Schlimm wird das erst, wenn die meist komplikationslose Infektion dann doch einen ernsten Verlauf nimmt, wie beim hämorrhagischen Dengue-Fieber mit inneren Blutungen oder dem Dengue-Schocksyndrom. Sie werden insbesondere bei wiederholter Infektion mit einem fremden Virustyp beobachtet. Anzeichen für einen schweren Verlauf sind ein zweiter Fiebergipfel, ein deutlich verschlechterter Allgemeinzustand, Schock sowie Blutungen in Haut, Schleimhäuten und inneren Organen. Derartig schwere Verläufe mit hohen Todesraten treten vorwiegend bei Kindern auf.

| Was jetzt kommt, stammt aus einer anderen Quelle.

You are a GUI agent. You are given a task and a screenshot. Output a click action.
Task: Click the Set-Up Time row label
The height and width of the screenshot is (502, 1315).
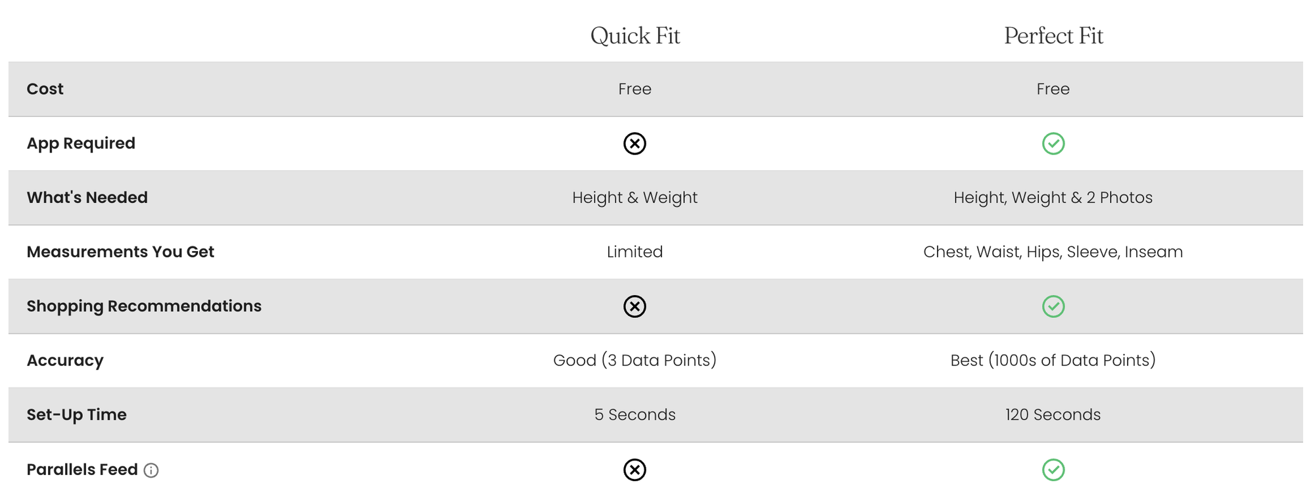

Um der Virusinfektion vorzubeugen, bleibt nur der Schutz vor Mückenstichen. An einer Impfung wird zwar geforscht, bislang ist jedoch kein Produkt auf dem Markt. Auch gibt es keine prophylaktischen Medikamente, wie zum Beispiel gegen Malarie. In gefährdeten Gebieten sollten Reisende den Brutplätzen der Insekten aus dem Weg gehen. Hautbedeckende Kleidung, Mückensprays, imprägnierte Moskitonetze und Klimaanlagen eignen sich ebenfalls, um eine Infektion zu vermeiden.

In den 1950er Jahre wurden die ersten Fälle von Dengue-Fieber bei einer Epidemie auf den Philippinen und in Thailand registriert. In den letzten 20 Jahren kam es zu einem erheblichen Anstieg der Erkrankungsfälle und zu vermehrten Epidemien. Besonders in Asien und Lateinamerika. Die WHO schätzt die Zahl der Erkrankungen weltweit auf etwa 50 Millionen pro Jahr - Tendenz steigend. Darunter etwa 22.000 Todesfälle. Für diese Entwicklung wird der Rückgang von Mückenbekämpfungsmaßnahmen und eine Zunahme von potenziellen Brutstätten verantwortlich gemacht. Viele Armenviertel in den Tropen sind voller Müll und selbst kleinste Wasseransammlungen reichen den Mücken als Brutplatz. Auch die gestiegenen internationalen Reisen zählen zu den Ursachen, da sie die Durchmischung der Virustypen vorantreiben.

Auch in Deutschland gehört Dengue zu den häufig importierten Virusinfektionen. Im Jahr 2006 wurden laut Robert Koch Institut etwa 160 Fälle von Dengue-Fieber in Deutschland gemeldet, wobei von einer starken Untererfassung auszugehen ist.